ボーナスは、この「各社独自の判断」という部分がポイントです。本当に従業員を大切にしている会社であれば、決算賞与を設けて、儲かっていれば夏季と年末の賞与以外にも賞与を支給します。一方で賞与支給月数をほぼ一定水準にして、毎年大きな変動がないようにしている企業もあります。変動がないようにしている企業は、前回ご紹介したように、そもそもの人件費総額が決まっている企業です。どんなに売り上げと利益が上がっても、人件費を抑えている限り支給月数は上がりません。

また、企業によっては平均月給を低くしたうえで、賞与を人件費の調整弁として機能させている場合もあります。業績が悪くなれば支給月数を少なくし、業績が上がれば支給月数を多くするように調整するのです。
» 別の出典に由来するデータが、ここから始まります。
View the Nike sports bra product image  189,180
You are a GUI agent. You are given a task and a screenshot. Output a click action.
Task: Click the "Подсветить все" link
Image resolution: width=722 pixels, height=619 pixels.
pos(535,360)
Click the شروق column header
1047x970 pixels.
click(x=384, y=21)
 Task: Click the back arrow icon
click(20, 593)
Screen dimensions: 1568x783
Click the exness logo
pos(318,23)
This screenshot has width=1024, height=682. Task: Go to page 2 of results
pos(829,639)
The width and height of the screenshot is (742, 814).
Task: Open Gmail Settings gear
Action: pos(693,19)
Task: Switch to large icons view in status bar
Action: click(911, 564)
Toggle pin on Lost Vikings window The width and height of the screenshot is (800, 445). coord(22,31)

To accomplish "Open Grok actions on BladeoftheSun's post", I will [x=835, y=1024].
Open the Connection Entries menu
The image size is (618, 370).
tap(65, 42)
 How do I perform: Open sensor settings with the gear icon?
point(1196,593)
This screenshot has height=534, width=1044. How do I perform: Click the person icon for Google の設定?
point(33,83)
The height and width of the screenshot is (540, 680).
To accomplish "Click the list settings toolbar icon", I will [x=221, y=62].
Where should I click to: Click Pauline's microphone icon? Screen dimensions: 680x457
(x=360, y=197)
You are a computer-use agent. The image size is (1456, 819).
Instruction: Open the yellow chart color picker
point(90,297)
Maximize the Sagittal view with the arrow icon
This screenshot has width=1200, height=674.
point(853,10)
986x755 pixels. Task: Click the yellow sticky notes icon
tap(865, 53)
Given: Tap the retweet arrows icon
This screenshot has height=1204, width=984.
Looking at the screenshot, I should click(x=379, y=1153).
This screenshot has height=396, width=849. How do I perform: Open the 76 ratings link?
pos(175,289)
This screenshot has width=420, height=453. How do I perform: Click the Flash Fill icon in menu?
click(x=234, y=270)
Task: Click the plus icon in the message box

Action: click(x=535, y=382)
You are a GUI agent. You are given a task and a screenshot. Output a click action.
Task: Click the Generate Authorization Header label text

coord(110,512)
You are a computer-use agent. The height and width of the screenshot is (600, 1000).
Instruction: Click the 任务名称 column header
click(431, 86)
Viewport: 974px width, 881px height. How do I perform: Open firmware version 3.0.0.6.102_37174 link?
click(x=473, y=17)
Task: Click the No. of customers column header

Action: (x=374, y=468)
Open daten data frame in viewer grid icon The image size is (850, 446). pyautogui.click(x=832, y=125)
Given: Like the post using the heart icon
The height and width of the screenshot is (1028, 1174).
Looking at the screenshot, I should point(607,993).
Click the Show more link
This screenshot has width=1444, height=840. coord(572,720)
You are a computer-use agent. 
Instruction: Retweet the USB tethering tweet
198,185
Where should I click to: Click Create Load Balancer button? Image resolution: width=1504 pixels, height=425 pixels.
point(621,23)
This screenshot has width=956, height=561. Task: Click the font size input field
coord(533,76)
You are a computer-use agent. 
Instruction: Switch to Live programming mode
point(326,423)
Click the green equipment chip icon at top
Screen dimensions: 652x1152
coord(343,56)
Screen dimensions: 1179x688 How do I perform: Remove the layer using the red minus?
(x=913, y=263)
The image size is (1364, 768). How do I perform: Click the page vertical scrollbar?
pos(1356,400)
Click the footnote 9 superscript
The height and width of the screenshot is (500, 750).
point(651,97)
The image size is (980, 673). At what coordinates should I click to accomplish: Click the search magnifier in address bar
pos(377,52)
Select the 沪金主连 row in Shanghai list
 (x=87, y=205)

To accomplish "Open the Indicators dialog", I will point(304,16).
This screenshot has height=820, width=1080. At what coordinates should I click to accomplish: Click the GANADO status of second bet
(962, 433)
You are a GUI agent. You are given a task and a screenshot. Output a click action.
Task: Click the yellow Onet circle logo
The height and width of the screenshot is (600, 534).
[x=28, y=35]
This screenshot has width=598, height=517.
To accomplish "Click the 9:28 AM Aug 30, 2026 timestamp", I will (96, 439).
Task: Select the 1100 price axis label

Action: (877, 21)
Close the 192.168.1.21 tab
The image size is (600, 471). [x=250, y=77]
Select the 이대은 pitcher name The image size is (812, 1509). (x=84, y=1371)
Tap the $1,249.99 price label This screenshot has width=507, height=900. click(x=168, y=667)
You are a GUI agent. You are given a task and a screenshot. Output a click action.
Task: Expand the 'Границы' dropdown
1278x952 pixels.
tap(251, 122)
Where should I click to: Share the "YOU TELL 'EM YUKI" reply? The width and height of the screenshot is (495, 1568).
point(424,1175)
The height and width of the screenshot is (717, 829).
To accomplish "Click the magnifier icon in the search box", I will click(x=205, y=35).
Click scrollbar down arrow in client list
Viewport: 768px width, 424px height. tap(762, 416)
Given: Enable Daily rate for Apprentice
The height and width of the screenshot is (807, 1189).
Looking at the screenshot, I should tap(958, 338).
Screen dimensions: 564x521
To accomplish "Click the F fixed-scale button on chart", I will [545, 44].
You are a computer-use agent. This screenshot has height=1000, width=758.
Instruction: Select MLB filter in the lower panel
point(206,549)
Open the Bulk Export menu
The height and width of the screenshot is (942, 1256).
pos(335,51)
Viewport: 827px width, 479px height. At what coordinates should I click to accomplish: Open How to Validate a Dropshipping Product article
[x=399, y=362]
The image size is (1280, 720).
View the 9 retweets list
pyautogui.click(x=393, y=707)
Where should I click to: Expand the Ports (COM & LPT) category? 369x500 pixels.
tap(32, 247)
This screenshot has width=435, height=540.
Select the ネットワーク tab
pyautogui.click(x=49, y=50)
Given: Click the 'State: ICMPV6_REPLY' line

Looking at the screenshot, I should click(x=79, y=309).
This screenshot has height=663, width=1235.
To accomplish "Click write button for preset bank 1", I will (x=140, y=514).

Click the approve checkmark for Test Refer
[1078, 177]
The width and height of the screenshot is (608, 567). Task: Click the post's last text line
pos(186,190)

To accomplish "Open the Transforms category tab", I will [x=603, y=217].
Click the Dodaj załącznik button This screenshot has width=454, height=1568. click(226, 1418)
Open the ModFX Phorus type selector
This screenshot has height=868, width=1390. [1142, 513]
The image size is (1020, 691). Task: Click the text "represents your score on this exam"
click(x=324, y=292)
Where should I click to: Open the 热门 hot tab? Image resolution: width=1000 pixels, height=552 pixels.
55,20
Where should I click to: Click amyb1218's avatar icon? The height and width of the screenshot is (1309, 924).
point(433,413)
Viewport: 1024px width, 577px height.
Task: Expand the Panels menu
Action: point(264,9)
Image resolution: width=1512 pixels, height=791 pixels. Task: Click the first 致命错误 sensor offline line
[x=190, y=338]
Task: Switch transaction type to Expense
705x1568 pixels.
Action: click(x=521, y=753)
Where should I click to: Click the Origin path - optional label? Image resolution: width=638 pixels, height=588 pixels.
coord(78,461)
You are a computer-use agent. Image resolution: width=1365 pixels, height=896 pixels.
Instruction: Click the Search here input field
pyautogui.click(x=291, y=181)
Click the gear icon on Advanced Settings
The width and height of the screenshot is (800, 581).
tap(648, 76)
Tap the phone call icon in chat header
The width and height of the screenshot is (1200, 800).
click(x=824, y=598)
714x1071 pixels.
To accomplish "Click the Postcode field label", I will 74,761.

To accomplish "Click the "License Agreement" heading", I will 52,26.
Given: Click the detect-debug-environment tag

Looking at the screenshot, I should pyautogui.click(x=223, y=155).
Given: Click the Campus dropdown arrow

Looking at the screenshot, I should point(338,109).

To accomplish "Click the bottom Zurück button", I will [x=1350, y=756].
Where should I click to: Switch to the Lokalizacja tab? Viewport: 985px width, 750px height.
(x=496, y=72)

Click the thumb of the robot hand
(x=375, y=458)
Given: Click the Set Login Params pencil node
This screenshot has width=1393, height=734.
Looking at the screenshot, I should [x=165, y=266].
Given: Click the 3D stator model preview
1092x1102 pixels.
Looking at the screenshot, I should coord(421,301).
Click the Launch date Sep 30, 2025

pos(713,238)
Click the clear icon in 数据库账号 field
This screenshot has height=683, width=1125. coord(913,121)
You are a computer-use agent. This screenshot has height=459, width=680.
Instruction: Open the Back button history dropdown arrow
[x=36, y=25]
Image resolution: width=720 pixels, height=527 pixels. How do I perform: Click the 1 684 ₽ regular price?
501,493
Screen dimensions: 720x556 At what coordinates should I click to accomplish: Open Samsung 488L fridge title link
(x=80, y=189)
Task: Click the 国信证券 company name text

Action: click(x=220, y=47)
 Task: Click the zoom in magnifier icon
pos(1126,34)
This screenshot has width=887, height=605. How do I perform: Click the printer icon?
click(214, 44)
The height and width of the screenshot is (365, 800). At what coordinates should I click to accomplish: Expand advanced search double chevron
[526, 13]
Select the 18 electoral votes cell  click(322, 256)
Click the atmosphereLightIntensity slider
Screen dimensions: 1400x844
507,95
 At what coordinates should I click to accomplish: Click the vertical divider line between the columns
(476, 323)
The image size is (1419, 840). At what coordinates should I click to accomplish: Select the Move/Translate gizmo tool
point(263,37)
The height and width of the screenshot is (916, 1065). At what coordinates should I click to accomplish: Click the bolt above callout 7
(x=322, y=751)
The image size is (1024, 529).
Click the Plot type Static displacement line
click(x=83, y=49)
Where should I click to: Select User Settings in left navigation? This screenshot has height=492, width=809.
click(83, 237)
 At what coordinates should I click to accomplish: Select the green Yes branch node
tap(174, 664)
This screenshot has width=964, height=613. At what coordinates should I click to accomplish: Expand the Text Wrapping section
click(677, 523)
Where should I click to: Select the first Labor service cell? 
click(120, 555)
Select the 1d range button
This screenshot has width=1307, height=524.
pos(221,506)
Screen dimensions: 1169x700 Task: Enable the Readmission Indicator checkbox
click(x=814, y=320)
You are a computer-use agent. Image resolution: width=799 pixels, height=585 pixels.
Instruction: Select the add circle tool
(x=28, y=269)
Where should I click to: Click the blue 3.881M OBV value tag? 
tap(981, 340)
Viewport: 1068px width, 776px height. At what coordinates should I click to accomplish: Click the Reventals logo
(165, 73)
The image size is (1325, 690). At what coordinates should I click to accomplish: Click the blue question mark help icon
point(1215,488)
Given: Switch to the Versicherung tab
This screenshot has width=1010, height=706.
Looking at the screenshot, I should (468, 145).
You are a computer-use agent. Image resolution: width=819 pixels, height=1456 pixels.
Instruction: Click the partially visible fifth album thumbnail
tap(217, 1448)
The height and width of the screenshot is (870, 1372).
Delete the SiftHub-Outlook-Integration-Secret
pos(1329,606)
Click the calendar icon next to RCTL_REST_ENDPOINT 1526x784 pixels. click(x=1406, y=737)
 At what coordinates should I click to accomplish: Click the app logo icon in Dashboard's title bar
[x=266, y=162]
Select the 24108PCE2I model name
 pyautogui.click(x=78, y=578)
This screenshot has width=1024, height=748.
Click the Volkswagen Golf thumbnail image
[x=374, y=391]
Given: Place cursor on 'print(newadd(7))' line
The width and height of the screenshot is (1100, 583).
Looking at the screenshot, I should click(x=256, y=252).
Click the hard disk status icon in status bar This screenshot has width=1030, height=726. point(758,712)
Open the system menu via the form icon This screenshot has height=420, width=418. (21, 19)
そのため、年功序列の思想が崩れつつある現在の日本で「最も労働者が得をする」のが、年収水準が高くて賞与支給月数が一見少ない企業です。例えば賞与支給月数が4か月の企業でも、月給が高ければその分、年収が高くなります。また、企業にとって月給を下げることは、場合によっては労働条件の変更となり、なかなか難しいものです。ニュースや企業情報などで「ボーナスが7〜8ヵ月分も支給される」という情報を耳にすると、すごいなと思いがちですが、必ずしも年収が高いとは限りません。業績が悪化すると、ボーナスを調整弁として使用する企業である可能性も高いのです。

つまり、年収を上げたいのであれば、間違いなく確実に高水準の月給が支給される企業を選ぶべきでしょう。

企業の経営者にとって、「なるべく安いコストで労働力を調達して高い成果を上げる」という考え方はある意味当然と言えます。そのため、一見ボーナスの額を高くしているように見せて、実は労働力をディスカウントしている場合があります。つまり、世間水準で見ると同じ仕事でも、実はもっと高い年収で働けるという例がたくさんあるのです。

給与や賞与が支給される仕組みをよく理解すれば、本来のあなた自身の価値が見えてきます。ひょっとすると、あなたの価値は会社によってディスカウントされているかもしれません。